(Stored records)

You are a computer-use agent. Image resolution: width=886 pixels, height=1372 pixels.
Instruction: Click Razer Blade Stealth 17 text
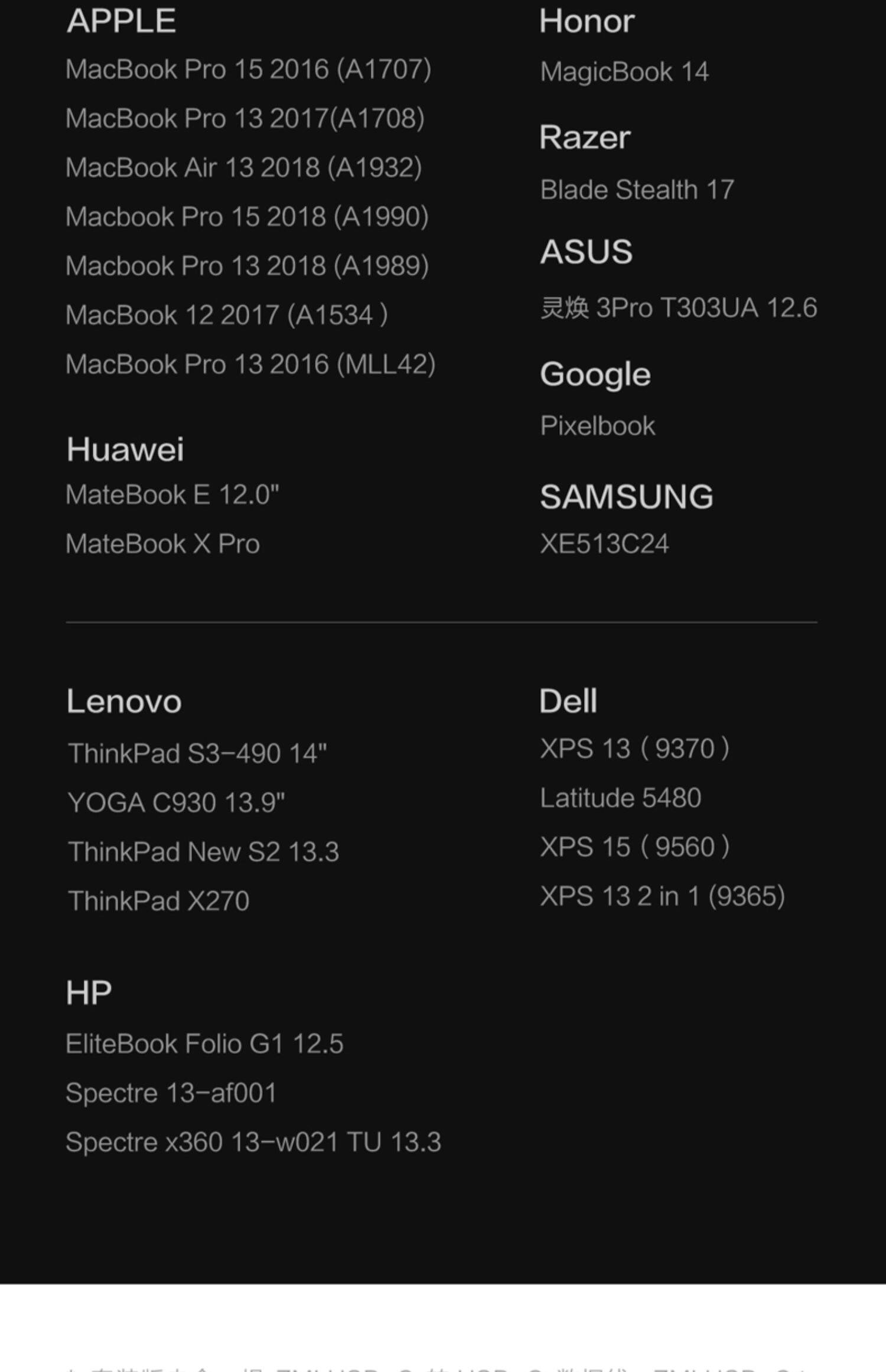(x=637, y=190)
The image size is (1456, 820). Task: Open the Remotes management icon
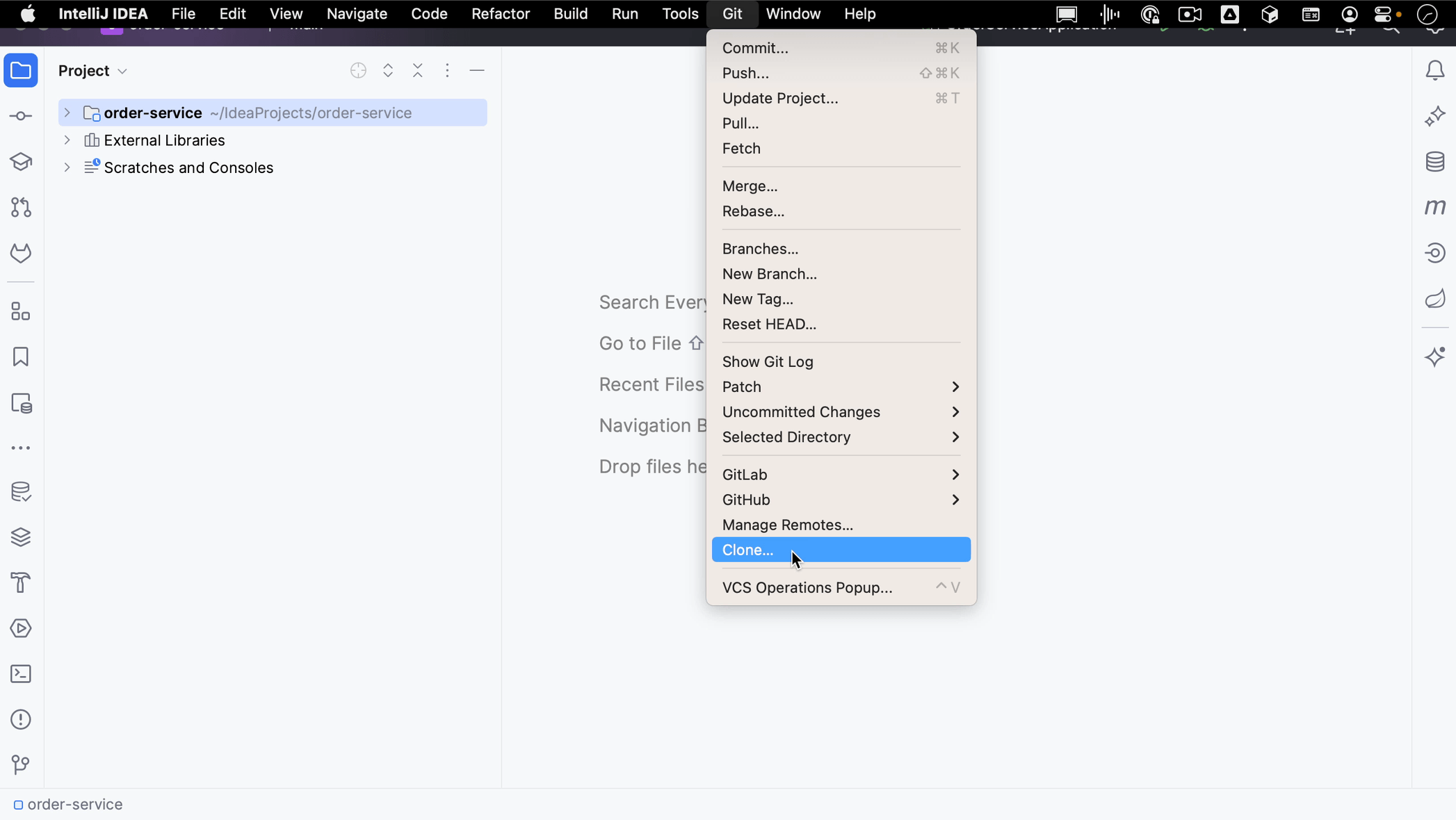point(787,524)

* **WHAT YOU WILL DO**
In the copy, include every entry above exactly and leave out each picture.

* **SOLUTION BELOW**
You are a computer-use agent. Image resolution: width=886 pixels, height=1372 pixels.
Instruction: Click Razer Blade Stealth 17 text
(x=637, y=190)
The image size is (1456, 820). Task: Open the Remotes management icon
point(787,524)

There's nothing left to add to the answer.